Mississippi State's magical ride keeps going with SEC West win over Auburn
STARKVILLE, Miss. -- Megan Mullen keeps seeing rainbows everywhere. When Mississippi State’s football team landed in Baton Rouge, La., on Sept. 19 to play LSU the next day, the wife of Bulldogs coach Dan Mullen spotted a rainbow while traveling from the airport to the Marriott. The Thursday before the Bulldogs walloped Texas A&M at home, she saw rainbows over the practice field.
On Thursday, as Mississippi State put the finishing touches on its game plan for Auburn, Megan thought the streak would end. She looked up and saw blue sky. Then the Mullens’ 5-year-old son, Canon, pointed up. “Look, mommy.” Straight across the sky was a rainbow. It had to be a sign.

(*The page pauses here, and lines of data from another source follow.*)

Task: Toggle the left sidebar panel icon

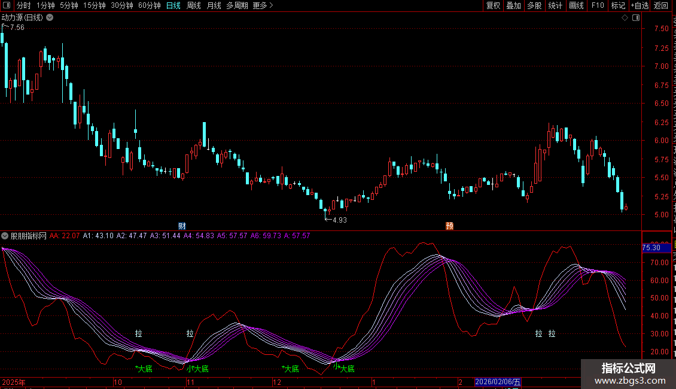Action: [x=7, y=5]
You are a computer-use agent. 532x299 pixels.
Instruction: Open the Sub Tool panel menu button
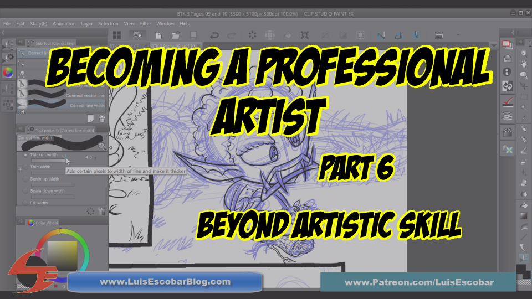coord(20,43)
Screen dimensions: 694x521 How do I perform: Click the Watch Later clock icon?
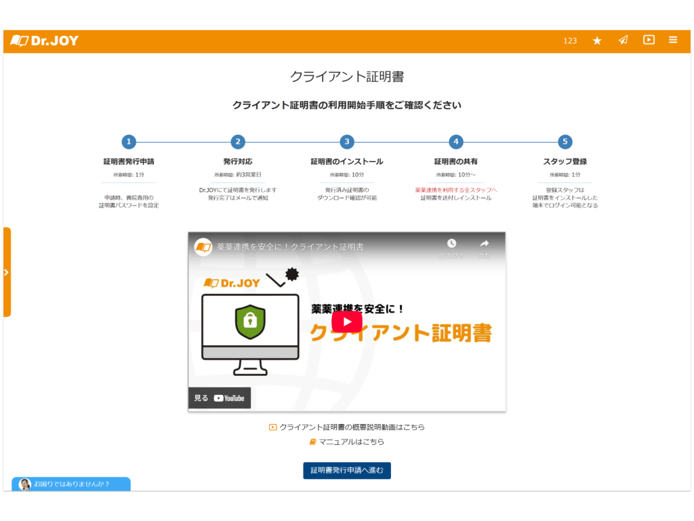(451, 244)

Or maybe it meant nothing. Maybe this Mississippi State team is that good. Maybe the Bulldogs make their own luck with a brutish defensive line and a confident quarterback. Maybe Mullen has built a program over the past six seasons that can finally compete with the best in the SEC West. Remember when Mullen’s team finished No. 15 in the country in 2010? It finished fifth in the West. This team does not look like that one. After Saturday’s soggy 38-23 win over No. 2 Auburn, this team looks like one that can compete for an SEC West title. And that means it can compete for a national championship.
The Tigers turned the ball over on their first two plays from scrimmage. Mississippi State turned those miscues into a 14-0 lead. The Tigers punted on their next drive, and quarterback Dak Prescott led the Bulldogs on a 71-yard touchdown drive.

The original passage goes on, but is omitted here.